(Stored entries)
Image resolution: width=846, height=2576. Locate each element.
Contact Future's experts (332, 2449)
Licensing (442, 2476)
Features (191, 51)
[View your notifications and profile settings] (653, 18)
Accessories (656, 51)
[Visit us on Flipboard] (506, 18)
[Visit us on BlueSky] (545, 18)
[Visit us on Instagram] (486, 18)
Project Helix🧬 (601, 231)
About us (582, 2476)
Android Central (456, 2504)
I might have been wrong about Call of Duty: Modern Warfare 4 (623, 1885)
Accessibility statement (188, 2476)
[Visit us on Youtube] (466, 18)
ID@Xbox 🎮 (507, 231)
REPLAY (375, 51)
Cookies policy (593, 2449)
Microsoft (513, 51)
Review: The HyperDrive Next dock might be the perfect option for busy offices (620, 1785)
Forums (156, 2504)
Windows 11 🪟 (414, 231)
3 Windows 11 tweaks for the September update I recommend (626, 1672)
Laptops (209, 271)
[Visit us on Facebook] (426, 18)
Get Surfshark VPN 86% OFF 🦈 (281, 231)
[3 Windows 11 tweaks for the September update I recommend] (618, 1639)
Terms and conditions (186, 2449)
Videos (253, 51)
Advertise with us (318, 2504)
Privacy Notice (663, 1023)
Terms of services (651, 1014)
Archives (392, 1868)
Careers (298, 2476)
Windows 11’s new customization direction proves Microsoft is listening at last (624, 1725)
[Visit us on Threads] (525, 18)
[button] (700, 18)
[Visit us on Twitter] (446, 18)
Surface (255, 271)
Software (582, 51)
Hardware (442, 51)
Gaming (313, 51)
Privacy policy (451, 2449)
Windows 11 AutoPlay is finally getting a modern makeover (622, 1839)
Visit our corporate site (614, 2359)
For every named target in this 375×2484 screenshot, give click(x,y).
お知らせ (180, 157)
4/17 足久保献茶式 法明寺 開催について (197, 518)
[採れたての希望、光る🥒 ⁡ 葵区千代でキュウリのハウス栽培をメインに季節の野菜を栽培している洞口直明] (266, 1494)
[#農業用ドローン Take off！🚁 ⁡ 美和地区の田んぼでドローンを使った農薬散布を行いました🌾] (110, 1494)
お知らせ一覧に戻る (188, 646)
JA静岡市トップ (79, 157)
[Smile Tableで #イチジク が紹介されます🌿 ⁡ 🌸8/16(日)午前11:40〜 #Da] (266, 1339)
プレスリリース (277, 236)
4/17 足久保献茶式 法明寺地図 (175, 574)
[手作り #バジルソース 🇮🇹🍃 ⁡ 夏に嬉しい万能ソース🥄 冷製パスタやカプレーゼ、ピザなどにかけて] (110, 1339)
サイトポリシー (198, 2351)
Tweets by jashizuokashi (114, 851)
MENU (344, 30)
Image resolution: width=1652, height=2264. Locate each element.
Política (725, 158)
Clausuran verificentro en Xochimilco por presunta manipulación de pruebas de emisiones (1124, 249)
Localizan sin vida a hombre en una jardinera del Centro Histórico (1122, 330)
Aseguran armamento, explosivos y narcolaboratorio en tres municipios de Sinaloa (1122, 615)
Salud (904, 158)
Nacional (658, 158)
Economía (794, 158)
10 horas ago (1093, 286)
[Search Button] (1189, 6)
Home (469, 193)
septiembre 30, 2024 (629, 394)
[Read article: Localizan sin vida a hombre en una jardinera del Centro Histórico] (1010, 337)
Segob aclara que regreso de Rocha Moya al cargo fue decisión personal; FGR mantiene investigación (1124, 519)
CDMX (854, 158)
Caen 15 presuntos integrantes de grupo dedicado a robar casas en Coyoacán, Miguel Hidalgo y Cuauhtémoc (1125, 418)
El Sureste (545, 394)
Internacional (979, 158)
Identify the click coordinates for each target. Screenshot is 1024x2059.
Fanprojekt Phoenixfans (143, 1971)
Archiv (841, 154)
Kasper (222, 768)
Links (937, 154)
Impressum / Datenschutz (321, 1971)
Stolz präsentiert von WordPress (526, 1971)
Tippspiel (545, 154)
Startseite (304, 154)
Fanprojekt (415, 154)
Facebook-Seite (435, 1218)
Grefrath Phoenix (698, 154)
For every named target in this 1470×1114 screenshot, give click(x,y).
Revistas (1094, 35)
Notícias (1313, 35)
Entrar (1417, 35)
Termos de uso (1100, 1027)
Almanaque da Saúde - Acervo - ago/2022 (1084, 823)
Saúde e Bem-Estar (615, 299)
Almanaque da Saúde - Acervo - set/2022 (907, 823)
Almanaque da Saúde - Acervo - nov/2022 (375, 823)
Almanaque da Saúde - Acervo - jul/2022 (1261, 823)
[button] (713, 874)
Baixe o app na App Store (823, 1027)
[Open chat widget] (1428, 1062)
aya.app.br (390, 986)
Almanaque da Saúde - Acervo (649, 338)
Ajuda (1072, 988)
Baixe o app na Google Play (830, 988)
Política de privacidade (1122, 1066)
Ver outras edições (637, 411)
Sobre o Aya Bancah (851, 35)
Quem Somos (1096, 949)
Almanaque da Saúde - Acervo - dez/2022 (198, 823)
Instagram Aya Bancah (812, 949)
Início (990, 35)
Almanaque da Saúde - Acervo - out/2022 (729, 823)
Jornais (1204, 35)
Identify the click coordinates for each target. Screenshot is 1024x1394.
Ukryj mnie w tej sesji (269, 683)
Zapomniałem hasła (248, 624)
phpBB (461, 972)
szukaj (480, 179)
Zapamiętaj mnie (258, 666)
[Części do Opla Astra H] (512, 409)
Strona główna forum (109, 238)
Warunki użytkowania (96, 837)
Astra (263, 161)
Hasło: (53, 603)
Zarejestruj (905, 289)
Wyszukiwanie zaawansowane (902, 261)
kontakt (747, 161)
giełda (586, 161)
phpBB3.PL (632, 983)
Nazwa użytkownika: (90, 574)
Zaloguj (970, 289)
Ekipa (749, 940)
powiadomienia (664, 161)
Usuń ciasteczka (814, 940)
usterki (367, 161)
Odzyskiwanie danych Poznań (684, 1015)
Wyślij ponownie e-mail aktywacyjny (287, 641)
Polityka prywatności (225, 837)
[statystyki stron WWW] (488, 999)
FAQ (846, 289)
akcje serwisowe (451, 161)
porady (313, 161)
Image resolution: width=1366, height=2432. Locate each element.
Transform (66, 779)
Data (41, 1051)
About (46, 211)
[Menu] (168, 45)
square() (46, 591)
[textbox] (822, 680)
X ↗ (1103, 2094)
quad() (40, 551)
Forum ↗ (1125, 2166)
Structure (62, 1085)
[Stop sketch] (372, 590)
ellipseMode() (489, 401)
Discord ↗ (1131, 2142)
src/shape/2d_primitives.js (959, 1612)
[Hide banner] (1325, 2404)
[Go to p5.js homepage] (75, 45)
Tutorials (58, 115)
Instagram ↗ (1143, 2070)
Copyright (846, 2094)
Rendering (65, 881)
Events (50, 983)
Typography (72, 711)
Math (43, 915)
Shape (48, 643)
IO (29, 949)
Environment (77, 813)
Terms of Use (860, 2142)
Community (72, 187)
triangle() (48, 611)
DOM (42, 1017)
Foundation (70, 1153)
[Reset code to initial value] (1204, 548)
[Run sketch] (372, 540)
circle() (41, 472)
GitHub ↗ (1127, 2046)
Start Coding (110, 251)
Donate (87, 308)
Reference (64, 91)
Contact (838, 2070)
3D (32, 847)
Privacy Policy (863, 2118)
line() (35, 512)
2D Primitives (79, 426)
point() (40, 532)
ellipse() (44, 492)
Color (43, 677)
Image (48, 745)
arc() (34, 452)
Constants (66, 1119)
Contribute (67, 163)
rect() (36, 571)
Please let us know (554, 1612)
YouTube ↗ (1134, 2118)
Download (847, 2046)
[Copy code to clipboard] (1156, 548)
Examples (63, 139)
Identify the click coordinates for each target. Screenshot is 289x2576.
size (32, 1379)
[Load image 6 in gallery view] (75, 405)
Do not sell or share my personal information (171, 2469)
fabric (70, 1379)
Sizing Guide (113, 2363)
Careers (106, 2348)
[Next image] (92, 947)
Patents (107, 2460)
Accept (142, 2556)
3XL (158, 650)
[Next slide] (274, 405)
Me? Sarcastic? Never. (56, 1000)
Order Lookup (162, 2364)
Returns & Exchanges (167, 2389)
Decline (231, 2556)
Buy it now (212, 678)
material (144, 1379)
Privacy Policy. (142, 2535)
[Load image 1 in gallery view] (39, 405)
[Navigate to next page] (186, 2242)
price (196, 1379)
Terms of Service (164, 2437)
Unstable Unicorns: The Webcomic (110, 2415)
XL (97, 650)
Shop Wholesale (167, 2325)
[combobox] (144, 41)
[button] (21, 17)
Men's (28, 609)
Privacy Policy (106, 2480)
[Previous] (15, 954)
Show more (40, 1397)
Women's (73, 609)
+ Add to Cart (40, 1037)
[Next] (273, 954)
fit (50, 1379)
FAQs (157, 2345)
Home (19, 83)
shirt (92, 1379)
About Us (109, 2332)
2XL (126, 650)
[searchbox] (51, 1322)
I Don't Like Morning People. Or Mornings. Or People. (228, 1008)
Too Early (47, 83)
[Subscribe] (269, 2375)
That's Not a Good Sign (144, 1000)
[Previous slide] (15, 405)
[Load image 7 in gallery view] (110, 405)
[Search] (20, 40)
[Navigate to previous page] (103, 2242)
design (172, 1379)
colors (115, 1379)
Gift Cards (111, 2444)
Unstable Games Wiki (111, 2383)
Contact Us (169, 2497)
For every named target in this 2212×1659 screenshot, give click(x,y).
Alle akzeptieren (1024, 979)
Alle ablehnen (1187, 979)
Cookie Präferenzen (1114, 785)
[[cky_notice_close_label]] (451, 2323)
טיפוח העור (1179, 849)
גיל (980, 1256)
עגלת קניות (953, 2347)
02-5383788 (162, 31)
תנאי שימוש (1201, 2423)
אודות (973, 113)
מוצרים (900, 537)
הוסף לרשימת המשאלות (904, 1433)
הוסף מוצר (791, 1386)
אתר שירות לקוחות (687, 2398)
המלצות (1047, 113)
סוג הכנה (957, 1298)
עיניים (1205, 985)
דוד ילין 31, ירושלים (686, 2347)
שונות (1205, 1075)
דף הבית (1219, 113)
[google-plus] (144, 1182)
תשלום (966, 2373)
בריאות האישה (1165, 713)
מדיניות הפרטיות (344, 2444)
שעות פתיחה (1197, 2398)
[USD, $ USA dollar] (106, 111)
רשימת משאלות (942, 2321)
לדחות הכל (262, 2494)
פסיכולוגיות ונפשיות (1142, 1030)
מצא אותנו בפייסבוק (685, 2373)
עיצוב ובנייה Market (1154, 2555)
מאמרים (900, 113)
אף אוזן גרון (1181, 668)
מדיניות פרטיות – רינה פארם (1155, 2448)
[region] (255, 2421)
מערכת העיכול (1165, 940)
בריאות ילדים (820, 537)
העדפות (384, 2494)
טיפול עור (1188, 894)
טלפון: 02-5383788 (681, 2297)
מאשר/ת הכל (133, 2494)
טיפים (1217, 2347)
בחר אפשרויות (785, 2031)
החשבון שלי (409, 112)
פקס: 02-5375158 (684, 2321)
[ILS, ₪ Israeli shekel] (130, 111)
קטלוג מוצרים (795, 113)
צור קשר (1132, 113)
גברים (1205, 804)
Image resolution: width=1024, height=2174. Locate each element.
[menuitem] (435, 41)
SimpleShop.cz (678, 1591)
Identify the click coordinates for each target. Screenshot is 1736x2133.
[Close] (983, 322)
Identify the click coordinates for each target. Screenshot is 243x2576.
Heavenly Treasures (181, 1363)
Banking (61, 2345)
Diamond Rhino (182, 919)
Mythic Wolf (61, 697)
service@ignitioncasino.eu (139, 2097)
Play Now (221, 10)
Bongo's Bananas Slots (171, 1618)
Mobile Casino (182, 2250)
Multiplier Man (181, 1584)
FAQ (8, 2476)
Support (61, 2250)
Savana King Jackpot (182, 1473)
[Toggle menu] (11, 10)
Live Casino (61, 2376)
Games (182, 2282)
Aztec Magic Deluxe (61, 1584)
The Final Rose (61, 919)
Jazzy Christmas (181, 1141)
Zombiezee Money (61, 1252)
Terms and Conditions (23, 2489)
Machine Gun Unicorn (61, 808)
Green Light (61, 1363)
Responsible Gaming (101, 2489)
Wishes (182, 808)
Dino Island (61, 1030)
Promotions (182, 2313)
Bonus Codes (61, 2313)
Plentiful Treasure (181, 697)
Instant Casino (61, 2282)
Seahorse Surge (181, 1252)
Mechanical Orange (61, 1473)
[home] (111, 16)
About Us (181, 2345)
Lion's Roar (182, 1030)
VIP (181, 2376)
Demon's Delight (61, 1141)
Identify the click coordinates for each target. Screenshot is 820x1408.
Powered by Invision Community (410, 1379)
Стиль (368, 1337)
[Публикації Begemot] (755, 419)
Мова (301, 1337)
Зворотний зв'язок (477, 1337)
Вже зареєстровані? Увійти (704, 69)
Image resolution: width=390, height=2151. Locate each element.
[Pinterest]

**Task brief**
The lines above from the one with "Nazwa użytkownika: (90, 574)" through the one with "[Copy code to clipboard] (1156, 548)" are to be duplicated exactly, ends included, with nothing added.

**Reply to the task**
Nazwa użytkownika: (90, 574)
Zaloguj (970, 289)
Ekipa (749, 940)
powiadomienia (664, 161)
Usuń ciasteczka (814, 940)
usterki (367, 161)
Odzyskiwanie danych Poznań (684, 1015)
Wyślij ponownie e-mail aktywacyjny (287, 641)
Polityka prywatności (225, 837)
[statystyki stron WWW] (488, 999)
FAQ (846, 289)
akcje serwisowe (451, 161)
porady (313, 161)
Image resolution: width=1366, height=2432. Locate each element.
Transform (66, 779)
Data (41, 1051)
About (46, 211)
[Menu] (168, 45)
square() (46, 591)
[textbox] (822, 680)
X ↗ (1103, 2094)
quad() (40, 551)
Forum ↗ (1125, 2166)
Structure (62, 1085)
[Stop sketch] (372, 590)
ellipseMode() (489, 401)
Discord ↗ (1131, 2142)
src/shape/2d_primitives.js (959, 1612)
[Hide banner] (1325, 2404)
[Go to p5.js homepage] (75, 45)
Tutorials (58, 115)
Instagram ↗ (1143, 2070)
Copyright (846, 2094)
Rendering (65, 881)
Events (50, 983)
Typography (72, 711)
Math (43, 915)
Shape (48, 643)
IO (29, 949)
Environment (77, 813)
Terms of Use (860, 2142)
Community (72, 187)
triangle() (48, 611)
DOM (42, 1017)
Foundation (70, 1153)
[Reset code to initial value] (1204, 548)
[Run sketch] (372, 540)
circle() (41, 472)
GitHub ↗ (1127, 2046)
Start Coding (110, 251)
Donate (87, 308)
Reference (64, 91)
Contact (838, 2070)
3D (32, 847)
Privacy Policy (863, 2118)
line() (35, 512)
2D Primitives (79, 426)
point() (40, 532)
ellipse() (44, 492)
Color (43, 677)
Image (48, 745)
arc() (34, 452)
Constants (66, 1119)
Contribute (67, 163)
rect() (36, 571)
Please let us know (554, 1612)
YouTube ↗ (1134, 2118)
Download (847, 2046)
[Copy code to clipboard] (1156, 548)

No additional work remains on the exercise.